I like that she can see although I think I will let it grow out.


----------



## TilliesMom (Sep 30, 2010)

yay! great job Suzi!!


----------



## whimsy (Apr 3, 2010)

aww....how sweet! Good for you!!!


----------



## motherslittlehelper (Mar 18, 2010)

She looks good Suzi! I love being able to see their eyes. I think you did a great job!


----------



## Suzi (Oct 27, 2010)

motherslittlehelper said:


> She looks good Suzi! I love being able to see their eyes. I think you did a great job!


 She wants Augie to be her valentine!:hug:
Thank you Tillies mom and wimsey:hug:


----------



## Kathie (Jul 31, 2008)

You did a good job, Suzi. You just sort of learn as you go on these things! Maddie is a cutie all the time!


----------



## Ninja (Nov 1, 2010)

Aww she looks great. I agree with everyone you did good!!


----------



## Suzi (Oct 27, 2010)

Thank you Katie and Ninjas mom.
She goes to her third doctors appointment tomorrow for her foot, Elbow? Bone? I wanted her to look pretty for the doc


----------



## Thumper (Feb 18, 2007)

Aww, that's cute, makes me feel al twinge of guilt that my girl can't see through her bangs half the time  She will let me know when she wants her hair put up, so that's always a good thing

You did a nice job, Suzi

Kara


----------



## SOPHIES-MOM (Oct 4, 2010)

Great job,Suzi! I would be so afraid to do that. And Sophie's so wiggly I can't put her hair up. 
Guess she'll have poor vision for a while!


----------



## Suzi (Oct 27, 2010)

SOPHIES-MOM said:


> Great job,Suzi! I would be so afraid to do that. And Sophie's so wiggly I can't put her hair up.
> Guess she'll have poor vision for a while!


 I tried so many times to put her bangs up but they were not long enough and she would wiggle just like Sophie. I could get a clip but she would take it off. And I was afraid Zoey would eat it.


----------



## krandall (Jun 11, 2009)

I think you did a good job, even if it took you a while.
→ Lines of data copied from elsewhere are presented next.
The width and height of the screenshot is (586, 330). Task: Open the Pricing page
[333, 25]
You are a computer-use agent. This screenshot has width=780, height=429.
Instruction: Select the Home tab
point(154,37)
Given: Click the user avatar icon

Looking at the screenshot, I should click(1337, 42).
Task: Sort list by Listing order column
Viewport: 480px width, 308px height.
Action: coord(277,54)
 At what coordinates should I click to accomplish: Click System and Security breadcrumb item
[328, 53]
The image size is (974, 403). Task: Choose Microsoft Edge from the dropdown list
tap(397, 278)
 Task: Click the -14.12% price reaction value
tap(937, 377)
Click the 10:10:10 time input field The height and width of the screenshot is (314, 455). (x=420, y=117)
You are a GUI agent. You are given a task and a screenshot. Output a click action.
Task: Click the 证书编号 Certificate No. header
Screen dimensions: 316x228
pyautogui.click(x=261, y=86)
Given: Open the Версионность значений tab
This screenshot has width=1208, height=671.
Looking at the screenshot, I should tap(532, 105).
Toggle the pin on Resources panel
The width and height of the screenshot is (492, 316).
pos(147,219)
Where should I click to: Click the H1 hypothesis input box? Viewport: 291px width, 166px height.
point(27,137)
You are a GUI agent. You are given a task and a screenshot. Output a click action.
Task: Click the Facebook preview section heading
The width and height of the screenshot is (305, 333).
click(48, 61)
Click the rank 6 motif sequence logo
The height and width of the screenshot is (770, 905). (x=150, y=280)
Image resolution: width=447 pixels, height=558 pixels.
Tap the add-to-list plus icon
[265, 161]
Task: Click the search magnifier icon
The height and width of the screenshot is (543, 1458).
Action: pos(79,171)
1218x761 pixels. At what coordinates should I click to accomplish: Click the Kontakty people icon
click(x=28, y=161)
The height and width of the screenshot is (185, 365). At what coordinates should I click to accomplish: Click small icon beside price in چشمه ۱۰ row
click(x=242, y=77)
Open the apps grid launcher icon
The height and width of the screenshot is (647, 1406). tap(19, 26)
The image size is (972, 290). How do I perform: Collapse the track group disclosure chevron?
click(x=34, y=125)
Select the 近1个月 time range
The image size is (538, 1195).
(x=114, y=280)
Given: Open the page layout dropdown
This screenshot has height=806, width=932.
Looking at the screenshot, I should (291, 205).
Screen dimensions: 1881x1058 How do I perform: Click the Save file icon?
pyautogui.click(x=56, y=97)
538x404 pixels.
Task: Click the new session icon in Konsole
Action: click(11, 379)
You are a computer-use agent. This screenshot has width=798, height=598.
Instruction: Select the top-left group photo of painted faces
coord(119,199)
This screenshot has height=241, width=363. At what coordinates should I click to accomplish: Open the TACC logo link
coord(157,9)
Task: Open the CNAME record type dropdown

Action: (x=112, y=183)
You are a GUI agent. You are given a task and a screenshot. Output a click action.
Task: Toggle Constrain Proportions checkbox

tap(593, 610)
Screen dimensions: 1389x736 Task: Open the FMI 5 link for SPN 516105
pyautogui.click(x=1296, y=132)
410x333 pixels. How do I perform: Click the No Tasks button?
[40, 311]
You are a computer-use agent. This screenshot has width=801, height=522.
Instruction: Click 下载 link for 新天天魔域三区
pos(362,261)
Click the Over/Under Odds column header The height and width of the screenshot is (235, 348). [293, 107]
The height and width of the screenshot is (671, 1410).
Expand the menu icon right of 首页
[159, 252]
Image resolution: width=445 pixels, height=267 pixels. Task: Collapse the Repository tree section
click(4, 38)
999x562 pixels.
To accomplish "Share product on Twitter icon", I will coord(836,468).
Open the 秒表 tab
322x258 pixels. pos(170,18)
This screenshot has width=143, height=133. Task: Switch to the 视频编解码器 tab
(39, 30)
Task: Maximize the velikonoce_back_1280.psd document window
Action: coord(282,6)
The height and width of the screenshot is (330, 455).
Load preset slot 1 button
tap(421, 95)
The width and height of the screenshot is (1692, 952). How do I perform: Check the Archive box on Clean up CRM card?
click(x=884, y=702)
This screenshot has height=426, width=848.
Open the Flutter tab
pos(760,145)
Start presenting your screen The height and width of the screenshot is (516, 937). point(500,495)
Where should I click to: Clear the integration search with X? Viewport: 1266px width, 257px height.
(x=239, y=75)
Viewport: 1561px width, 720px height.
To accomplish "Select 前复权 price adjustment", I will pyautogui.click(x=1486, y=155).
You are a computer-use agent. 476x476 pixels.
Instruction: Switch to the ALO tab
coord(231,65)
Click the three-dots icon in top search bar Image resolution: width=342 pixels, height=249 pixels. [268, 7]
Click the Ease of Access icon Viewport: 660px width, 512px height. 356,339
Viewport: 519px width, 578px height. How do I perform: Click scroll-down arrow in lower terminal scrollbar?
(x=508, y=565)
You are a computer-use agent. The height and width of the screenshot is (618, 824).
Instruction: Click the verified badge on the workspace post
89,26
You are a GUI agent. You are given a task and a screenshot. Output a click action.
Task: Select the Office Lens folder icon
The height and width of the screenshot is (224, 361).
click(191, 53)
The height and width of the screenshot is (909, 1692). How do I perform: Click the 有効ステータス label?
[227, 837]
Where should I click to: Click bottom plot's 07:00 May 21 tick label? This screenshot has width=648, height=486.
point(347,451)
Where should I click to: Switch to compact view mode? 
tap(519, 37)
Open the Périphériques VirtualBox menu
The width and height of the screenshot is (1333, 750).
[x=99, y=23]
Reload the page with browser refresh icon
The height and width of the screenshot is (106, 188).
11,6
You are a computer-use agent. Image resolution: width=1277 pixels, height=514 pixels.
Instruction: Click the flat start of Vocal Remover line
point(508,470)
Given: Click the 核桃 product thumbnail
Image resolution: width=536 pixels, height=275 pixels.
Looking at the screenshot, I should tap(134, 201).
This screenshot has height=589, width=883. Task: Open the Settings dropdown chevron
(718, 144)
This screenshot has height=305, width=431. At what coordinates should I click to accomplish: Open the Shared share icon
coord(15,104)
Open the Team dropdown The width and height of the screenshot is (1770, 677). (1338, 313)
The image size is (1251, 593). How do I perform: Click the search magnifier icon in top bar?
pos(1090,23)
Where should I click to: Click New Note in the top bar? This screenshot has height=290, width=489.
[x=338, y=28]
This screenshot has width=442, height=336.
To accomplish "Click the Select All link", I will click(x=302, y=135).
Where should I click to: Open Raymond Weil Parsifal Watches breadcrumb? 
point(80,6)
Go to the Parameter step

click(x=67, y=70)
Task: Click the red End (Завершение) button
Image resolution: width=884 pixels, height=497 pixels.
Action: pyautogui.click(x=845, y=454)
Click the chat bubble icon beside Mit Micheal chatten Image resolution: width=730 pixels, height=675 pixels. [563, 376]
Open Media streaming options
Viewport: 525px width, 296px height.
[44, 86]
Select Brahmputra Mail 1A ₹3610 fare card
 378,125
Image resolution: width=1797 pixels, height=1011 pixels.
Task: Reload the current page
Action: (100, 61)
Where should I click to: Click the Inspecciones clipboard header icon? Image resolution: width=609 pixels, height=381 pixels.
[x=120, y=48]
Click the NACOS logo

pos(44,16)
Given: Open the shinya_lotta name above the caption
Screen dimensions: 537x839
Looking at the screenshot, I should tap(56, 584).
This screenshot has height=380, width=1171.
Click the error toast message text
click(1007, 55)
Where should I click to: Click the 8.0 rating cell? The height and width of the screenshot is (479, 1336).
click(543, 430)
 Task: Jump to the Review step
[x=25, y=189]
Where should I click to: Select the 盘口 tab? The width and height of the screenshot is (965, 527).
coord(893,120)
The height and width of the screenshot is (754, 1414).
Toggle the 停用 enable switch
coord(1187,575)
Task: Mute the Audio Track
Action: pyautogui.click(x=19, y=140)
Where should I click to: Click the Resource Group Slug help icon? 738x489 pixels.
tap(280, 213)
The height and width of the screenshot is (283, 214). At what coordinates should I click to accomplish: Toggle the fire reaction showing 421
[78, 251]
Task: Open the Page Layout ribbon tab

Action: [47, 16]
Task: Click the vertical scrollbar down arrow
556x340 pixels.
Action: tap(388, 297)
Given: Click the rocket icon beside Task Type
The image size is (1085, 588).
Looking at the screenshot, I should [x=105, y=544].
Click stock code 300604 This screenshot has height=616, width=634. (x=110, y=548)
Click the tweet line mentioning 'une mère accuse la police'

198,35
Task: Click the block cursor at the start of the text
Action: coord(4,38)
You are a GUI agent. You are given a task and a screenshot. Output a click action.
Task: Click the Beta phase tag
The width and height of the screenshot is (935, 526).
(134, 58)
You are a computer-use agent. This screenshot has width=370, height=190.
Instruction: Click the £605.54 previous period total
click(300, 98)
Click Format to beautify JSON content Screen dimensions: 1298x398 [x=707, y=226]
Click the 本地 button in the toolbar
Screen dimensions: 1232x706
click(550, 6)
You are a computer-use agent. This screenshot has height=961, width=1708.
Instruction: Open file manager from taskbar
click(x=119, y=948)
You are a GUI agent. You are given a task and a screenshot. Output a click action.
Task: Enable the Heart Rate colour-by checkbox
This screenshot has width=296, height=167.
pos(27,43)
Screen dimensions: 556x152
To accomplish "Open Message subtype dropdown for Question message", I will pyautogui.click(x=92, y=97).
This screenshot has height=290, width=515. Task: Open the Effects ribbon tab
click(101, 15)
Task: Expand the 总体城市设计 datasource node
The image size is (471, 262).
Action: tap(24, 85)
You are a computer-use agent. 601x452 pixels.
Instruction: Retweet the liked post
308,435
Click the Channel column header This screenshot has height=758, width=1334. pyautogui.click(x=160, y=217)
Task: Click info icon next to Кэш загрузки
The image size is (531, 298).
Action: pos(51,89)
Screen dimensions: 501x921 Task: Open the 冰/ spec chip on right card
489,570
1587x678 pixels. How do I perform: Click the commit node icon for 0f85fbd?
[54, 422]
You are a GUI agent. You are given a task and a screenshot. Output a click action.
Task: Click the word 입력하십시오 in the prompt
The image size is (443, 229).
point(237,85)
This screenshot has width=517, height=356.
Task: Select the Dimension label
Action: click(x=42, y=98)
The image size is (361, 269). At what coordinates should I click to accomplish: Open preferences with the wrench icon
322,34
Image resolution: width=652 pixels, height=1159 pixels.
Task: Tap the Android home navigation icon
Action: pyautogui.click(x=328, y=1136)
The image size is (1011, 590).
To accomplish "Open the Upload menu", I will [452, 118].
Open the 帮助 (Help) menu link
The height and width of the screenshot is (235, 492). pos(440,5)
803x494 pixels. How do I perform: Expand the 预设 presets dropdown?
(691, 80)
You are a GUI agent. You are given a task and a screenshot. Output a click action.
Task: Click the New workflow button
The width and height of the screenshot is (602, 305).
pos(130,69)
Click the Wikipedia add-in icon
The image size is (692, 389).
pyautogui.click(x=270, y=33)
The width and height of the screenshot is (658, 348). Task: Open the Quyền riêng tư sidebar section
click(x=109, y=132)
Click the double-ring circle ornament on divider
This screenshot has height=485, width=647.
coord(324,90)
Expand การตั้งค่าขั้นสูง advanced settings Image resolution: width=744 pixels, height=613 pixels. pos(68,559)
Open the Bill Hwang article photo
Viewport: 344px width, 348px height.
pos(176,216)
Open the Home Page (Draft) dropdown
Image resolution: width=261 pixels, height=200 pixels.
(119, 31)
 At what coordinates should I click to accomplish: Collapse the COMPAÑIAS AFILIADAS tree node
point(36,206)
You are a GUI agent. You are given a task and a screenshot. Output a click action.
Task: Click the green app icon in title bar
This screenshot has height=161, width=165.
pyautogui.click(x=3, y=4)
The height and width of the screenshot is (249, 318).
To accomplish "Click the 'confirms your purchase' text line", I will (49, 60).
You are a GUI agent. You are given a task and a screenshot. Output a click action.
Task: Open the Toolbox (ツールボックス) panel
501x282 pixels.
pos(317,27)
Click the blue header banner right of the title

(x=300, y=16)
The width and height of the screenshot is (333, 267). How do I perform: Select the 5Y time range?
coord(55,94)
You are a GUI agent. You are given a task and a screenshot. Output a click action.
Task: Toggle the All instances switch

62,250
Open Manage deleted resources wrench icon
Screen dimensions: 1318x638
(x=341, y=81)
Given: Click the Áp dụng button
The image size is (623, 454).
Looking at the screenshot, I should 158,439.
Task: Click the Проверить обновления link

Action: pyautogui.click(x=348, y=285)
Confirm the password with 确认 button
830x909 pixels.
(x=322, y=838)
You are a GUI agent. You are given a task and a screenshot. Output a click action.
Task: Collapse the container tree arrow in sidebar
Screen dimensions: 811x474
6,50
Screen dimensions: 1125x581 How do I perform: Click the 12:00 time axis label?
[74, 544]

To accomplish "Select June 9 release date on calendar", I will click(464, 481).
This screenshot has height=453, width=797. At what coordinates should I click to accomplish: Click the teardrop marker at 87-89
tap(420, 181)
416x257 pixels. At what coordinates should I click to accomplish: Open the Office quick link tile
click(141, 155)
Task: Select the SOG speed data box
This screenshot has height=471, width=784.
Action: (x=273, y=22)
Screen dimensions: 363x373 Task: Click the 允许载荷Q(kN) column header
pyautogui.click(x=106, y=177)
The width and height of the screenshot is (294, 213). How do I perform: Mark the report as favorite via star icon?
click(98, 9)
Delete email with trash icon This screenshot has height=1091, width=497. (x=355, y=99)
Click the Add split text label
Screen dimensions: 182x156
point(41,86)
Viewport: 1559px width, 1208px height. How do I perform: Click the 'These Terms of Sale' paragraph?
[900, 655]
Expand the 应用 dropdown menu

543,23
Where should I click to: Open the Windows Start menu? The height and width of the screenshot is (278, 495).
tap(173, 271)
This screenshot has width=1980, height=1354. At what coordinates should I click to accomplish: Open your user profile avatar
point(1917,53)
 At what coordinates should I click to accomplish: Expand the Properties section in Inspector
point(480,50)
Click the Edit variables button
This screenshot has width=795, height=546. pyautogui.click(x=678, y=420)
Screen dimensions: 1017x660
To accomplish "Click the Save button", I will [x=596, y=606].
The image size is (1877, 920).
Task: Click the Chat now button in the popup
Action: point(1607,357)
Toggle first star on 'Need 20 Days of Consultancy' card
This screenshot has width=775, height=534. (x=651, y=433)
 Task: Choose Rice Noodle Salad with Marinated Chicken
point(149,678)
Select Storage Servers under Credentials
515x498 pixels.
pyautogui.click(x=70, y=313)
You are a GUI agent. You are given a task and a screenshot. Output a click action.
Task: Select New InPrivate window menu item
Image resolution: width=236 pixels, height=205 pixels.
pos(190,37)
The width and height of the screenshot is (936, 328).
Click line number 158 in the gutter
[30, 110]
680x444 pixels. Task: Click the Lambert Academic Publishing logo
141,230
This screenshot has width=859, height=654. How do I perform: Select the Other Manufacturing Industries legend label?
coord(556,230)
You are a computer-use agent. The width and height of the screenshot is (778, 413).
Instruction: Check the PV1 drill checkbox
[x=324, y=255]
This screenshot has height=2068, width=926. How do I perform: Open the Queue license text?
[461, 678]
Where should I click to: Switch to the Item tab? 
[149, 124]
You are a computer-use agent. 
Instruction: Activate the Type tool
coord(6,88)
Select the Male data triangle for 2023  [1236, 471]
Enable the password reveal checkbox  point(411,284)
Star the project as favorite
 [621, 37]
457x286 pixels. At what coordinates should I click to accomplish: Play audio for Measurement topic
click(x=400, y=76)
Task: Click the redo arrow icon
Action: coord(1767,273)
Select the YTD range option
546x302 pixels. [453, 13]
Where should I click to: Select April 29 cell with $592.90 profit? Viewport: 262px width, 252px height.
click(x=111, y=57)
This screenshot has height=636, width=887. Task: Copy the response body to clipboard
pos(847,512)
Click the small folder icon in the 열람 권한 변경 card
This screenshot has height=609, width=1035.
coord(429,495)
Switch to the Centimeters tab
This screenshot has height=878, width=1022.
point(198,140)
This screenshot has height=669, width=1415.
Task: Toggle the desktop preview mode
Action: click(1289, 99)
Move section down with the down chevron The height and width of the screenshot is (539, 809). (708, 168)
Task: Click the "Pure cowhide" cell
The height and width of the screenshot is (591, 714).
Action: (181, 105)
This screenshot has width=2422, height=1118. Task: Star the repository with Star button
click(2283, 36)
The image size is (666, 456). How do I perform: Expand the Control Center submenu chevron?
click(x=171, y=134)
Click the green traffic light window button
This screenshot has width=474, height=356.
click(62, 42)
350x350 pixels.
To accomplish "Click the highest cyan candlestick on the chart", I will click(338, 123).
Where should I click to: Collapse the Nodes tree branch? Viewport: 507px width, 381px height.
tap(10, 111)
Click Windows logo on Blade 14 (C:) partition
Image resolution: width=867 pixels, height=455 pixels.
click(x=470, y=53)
She looks really cute!


----------



## clare (Feb 6, 2010)

Maddie looks great,and her butt fur does look like it is growing, she is a sweet heart.


----------



## KSC (Aug 6, 2009)

Maddie's face looks adorable! Great job!


----------



## Suzi (Oct 27, 2010)

KSC said:


> Maddie's face looks adorable! Great job!


 Thanks you guys.


----------